## Introduction to Apache Spark

#### Spark Session

- Spark Session is Created by Databricks in Notebooks, but we can create one with importing class SparkSession
- Spark Session Created by Databricks is sotred into variable spark through which we can access objects
- spark.sparkContext.applicationId (Return ID of session)


In [0]:
from pyspark.sql import SparkSession

In [0]:
spark = SparkSession.builder.getOrCreate()
application_id = spark.conf.get('spark.app.id')
print(f"Application ID: {application_id}")

#### Spark Reader

In [0]:
df = (spark.read.format("csv")
                .options(header = True)
                .load('/Volumes/db_academy_retail/v01/source_files/customers.csv'))
df.limit(10).display()

In [0]:
df.printSchema()

##### Reading with Explicit Schema
- with using StructType() and StructField() we can construct our own explicit schema which can be used in reading

In [0]:
from pyspark.sql.types import *
customer_schema = StructType([
    StructField("customer_ID", IntegerType(), False),
    StructField("tax_id", StringType(), True),
    StructField("tax_code", StringType(), True),
    StructField("customer_name", StringType(), True),
    StructField("state", StringType(), True),
    StructField("city", StringType(), True),
    StructField("postcode", StringType(), True),
    StructField("street", StringType(), True),
    StructField("number", StringType(), True),
    StructField("unit", StringType(), True),
    StructField("region", StringType(), True),
    StructField("district", StringType(), True),
    StructField("lon", DoubleType(), True),
    StructField("lat", DoubleType(), True),
    StructField("ship_to_address", StringType(), True),
    StructField("valid_from", IntegerType(), True),
    StructField("valid_to", IntegerType(), True),
    StructField("units_purchased", IntegerType(), True),
    StructField("loyalty_segment", IntegerType(), True)])

In [0]:
df_explicit_schema = (spark.read.format("csv")
                                .options(header = True,
                                         schema = customer_schema)
                                .load('/Volumes/db_academy_retail/v01/source_files/customers.csv'))
df_explicit_schema.limit(10).display()

#### Spark Writer

- Creating Schema and Volume (folder) for files

In [0]:
%sql
CREATE SCHEMA IF NOT EXISTS db_academy.Spark_Developer;
CREATE VOLUME IF NOT EXISTS db_academy.Spark_Developer.files;

- Modyfing Dataframe before write

In [0]:
df = df.select(
    "customer_id",
    "customer_name",
    "state",
    "city", 
    "region"
)

df.limit(3).display()

##### Writing to a file

We have 4 types of writing mode
- append (append new records)
- overwrite (overwrite File)
- error (rise error If Exists) - default
- ignore (do nothing if exist / silent skip) 

In [0]:
df.write.format("parquet") \
        .mode("overwrite") \
        .save('/Volumes/db_academy/spark_developer/files/parquet_1')
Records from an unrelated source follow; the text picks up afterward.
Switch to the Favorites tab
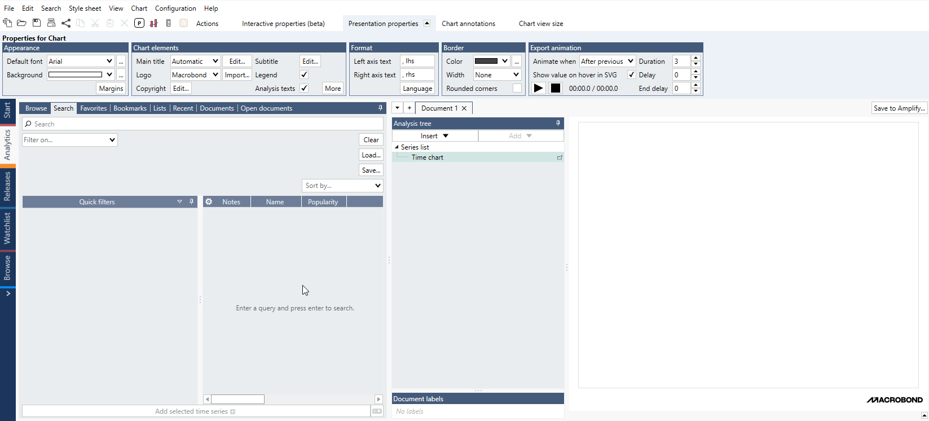The image size is (929, 421). tap(93, 108)
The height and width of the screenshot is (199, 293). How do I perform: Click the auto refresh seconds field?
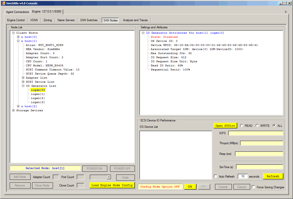point(242,176)
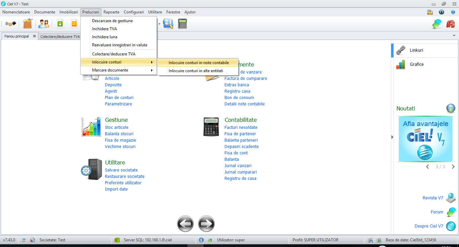
Task: Click the handshake icon in toolbar
Action: tap(11, 24)
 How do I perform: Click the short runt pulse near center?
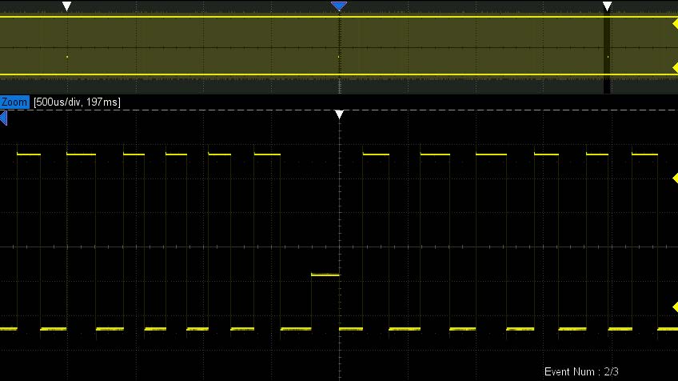point(325,275)
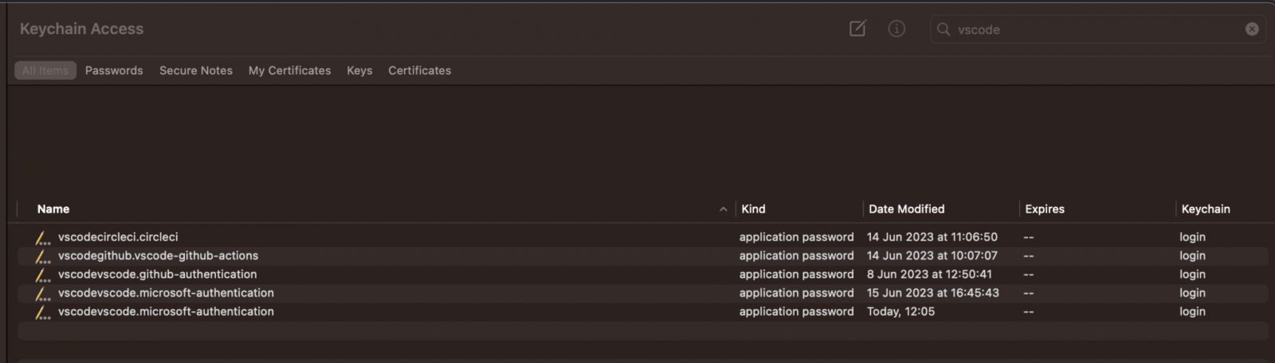Switch to the All Items tab

45,71
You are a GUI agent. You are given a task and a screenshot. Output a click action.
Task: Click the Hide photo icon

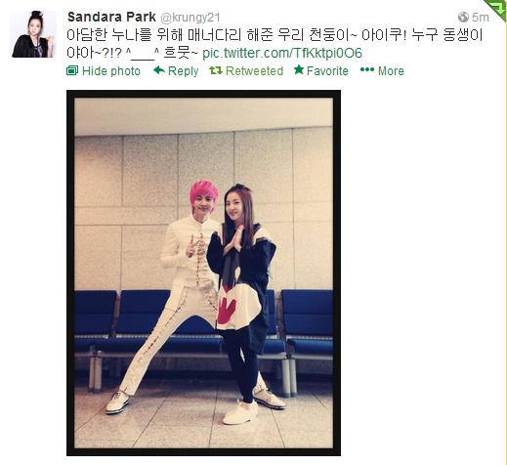click(x=72, y=70)
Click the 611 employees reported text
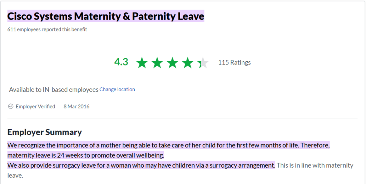The height and width of the screenshot is (184, 366). pyautogui.click(x=47, y=30)
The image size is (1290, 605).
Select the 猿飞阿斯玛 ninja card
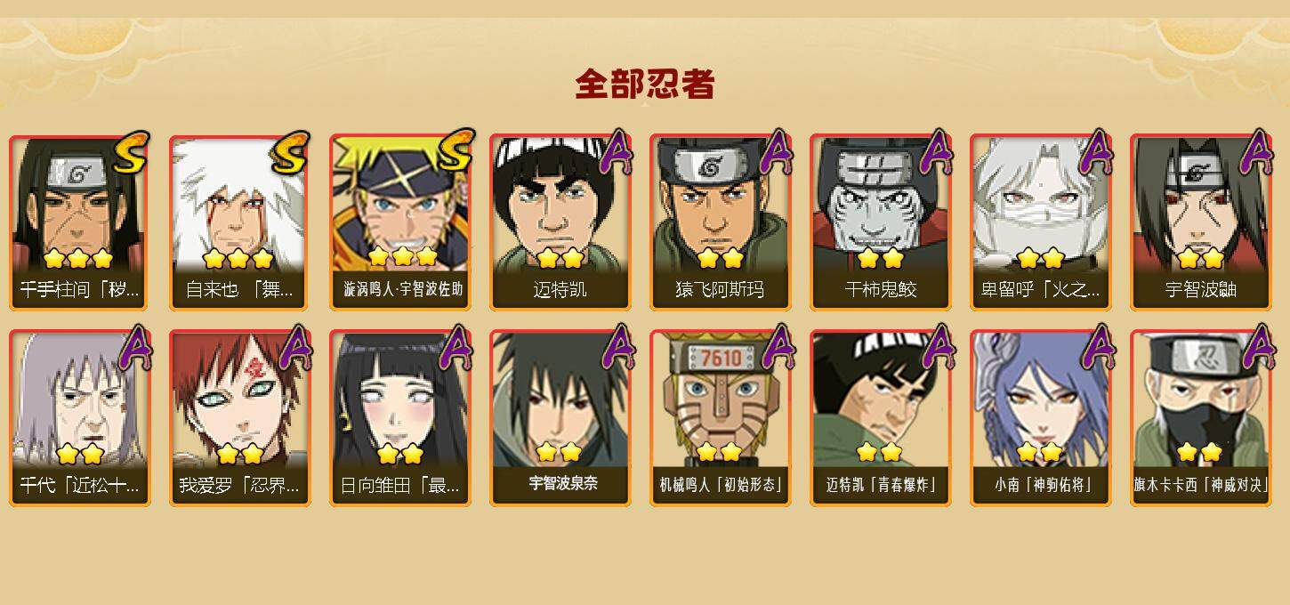(x=721, y=222)
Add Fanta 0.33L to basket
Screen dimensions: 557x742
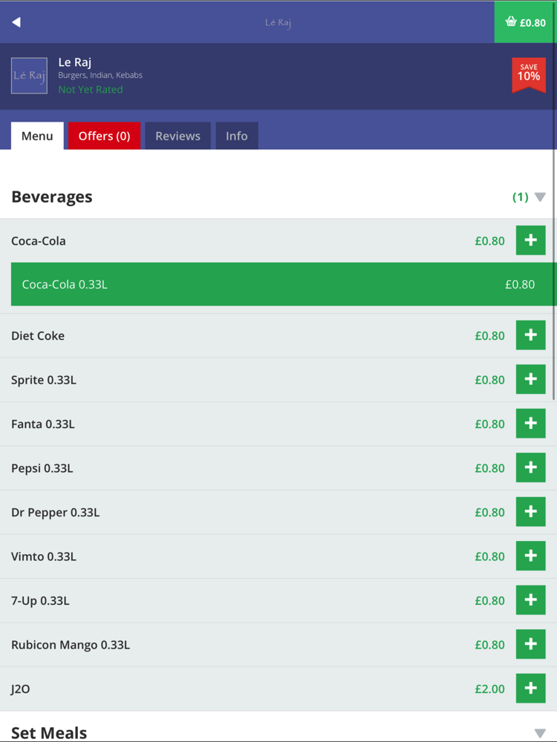coord(530,424)
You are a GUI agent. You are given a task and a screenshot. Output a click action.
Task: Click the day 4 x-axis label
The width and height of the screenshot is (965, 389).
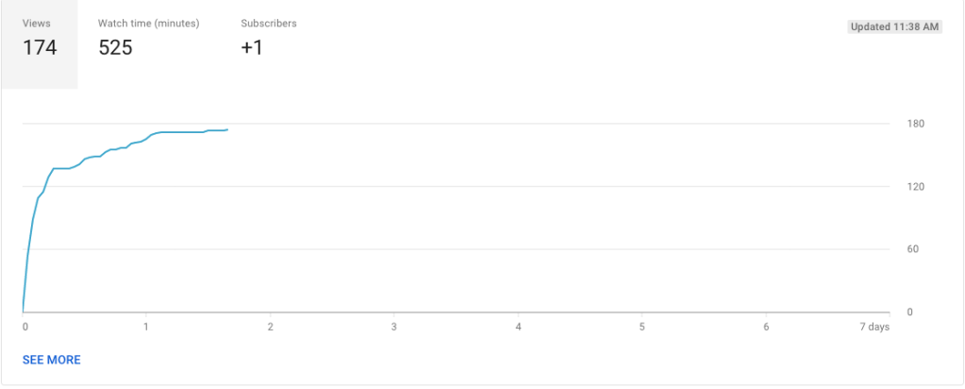click(x=518, y=327)
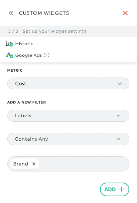The height and width of the screenshot is (203, 137).
Task: Open the Cost metric dropdown
Action: [x=68, y=84]
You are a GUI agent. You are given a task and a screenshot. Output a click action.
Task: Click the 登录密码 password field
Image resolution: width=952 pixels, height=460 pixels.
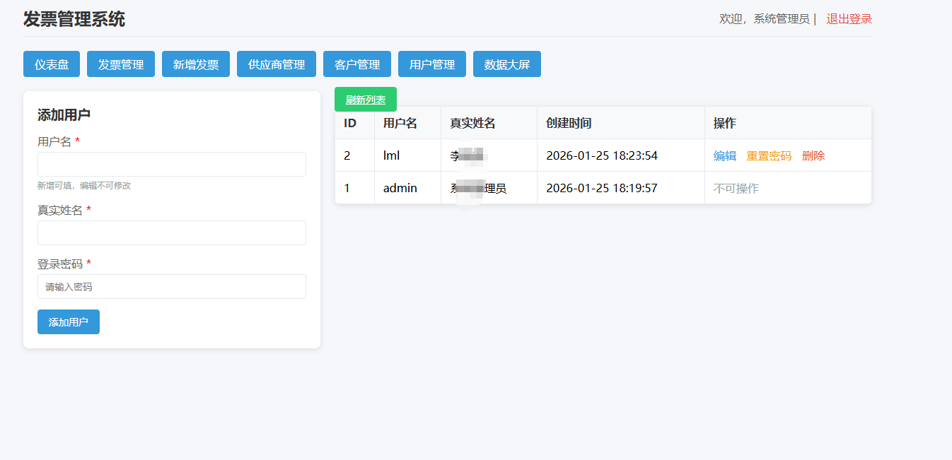pos(172,286)
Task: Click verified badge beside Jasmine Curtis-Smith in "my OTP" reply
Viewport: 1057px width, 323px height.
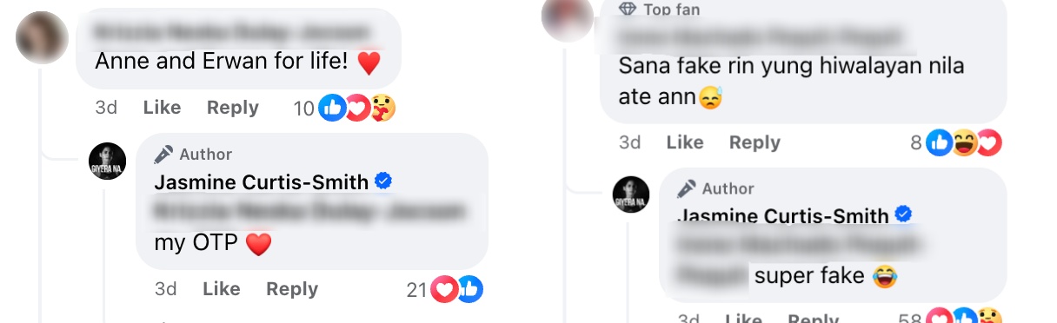Action: click(x=382, y=181)
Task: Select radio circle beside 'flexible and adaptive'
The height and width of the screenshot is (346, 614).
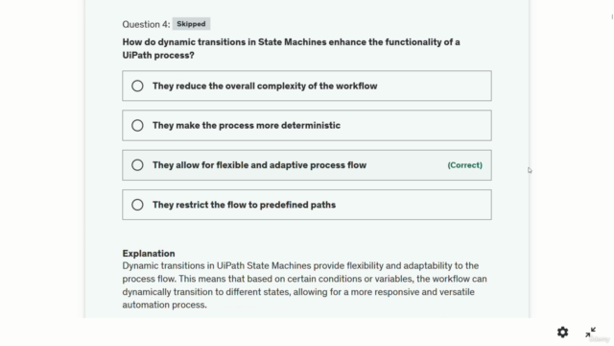Action: (137, 165)
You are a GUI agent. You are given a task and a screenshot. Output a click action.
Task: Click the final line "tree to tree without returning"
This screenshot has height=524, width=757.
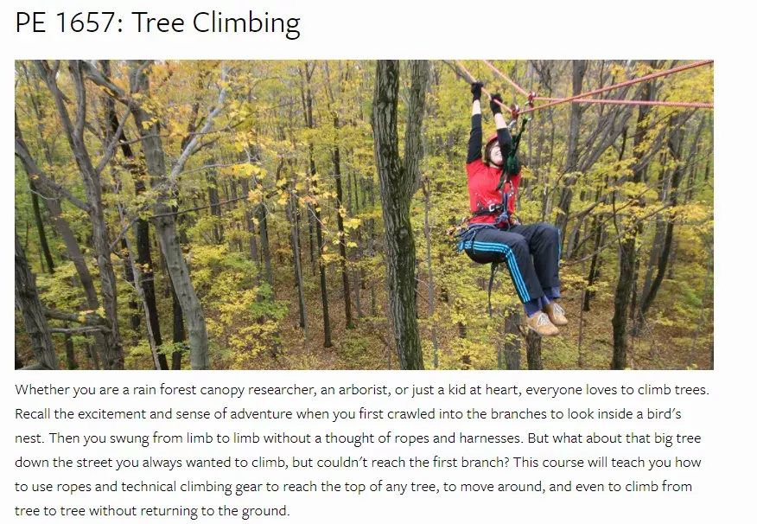point(151,511)
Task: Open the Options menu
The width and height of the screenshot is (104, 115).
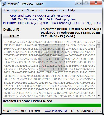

show files inside directory

In [0]:
display(dbutils.fs.ls('/Volumes/db_academy/spark_developer/files'))

##### Writing to a Table

clasic / legacy writer

In [0]:
df.write.format("delta") \
        .mode('overwrite') \
        .saveAsTable("db_academy.spark_developer.customer_table")

modern version 2 writer with options like: **overwrite, append, CreateOrReplace, partitionedBy**

In [0]:
df.writeTo("db_academy.spark_developer.customer_table_v2").partitionedBy("region").create()

In [0]:
spark.read.table("db_academy.spark_developer.customer_table").limit(3).display()
spark.read.table("db_academy.spark_developer.customer_table_v2").limit(3).display()

#### Spark Dataframe Transformations

- I will be working wit Flight Datasets (databricks_airline_performance_data.v01.flights_small)

In [0]:
import pyspark.sql.functions as sf

In [0]:
%sql
USE CATALOG db_academy;
USE SCHEMA spark_developer;

SELECT 
  current_catalog(),
  current_schema()

In [0]:
df = spark.read.table('databricks_airline_performance_data.v01.flights_small')
df.limit(5).display()

In [0]:
df.printSchema()

In [0]:
flights_df = df.select(
    "Year",
    "Month",
    "DayofMonth",
    "DepTime",
    "FlightNum",
    "ActualElapsedTime",
    "CRSElapsedTime",
    "ArrDelay")

In [0]:
display(flights_df.count())

- TRY_CAST() is only available in spark SQL, (not available in pyspark), if casting is not possible will place NULL 
- selectExpr() allows us to use SQL like SELECT expressions
- sf.expr() allow us to use single SQL expression

In [0]:
df_to_view = flights_df.selectExpr(
    "Year",
    "Month",
    "DayofMonth",
    "TRY_CAST(DepTime AS INT) AS DepTime",
    "FlightNum",
    "TRY_CAST(ActualElapsedTime AS INT) AS ActualElapsedTime",
    "CRSElapsedTime",
    "TRY_CAST(ArrDelay AS INT) AS ArrDelay"
).createOrReplaceTempView("flights_temporary")

In [0]:
%sql
SELECT
  -- *
  count_if(YEAR is NULL) as Year_nulls,
  count_if(MONTH is NULL) as Month_nulls,
  count_if(DayofMonth is NULL) as DayofMonth_nulls,
  count_if(DepTime is NULL) as DepTime_nulls,
  count_if(FlightNum is NULL) as FlightNum_nulls,
  count_if(CRSElapsedTime is NULL) as CRSElapsedTime_nulls,
  count_if(ArrDelay is NULL) as ArrDelay_nulls,
  sum(CASE when DepTime is NULL or CRSElapsedTime is NULL or ArrDelay is NULL then 0 else 1 end) as merged
from flights_temporary

In [0]:
%load_ext autoreload
%autoreload 2
# Enables autoreload; learn more at https://docs.databricks.com/en/files/workspace-modules.html#autoreload-for-python-modules
# To disable autoreload; run %autoreload 0

In [0]:
import sys
sys.path.append('/Workspace/Repos/tomydata@tsarmirgmail.onmicrosoft.com/Databricks/DB_academy/')
import my_functions as funkcia

In [0]:
df = funkcia.read_csv_by_me('/Volumes/db_academy/data_landing/data/sales/000.csv')

In [0]:
df.display()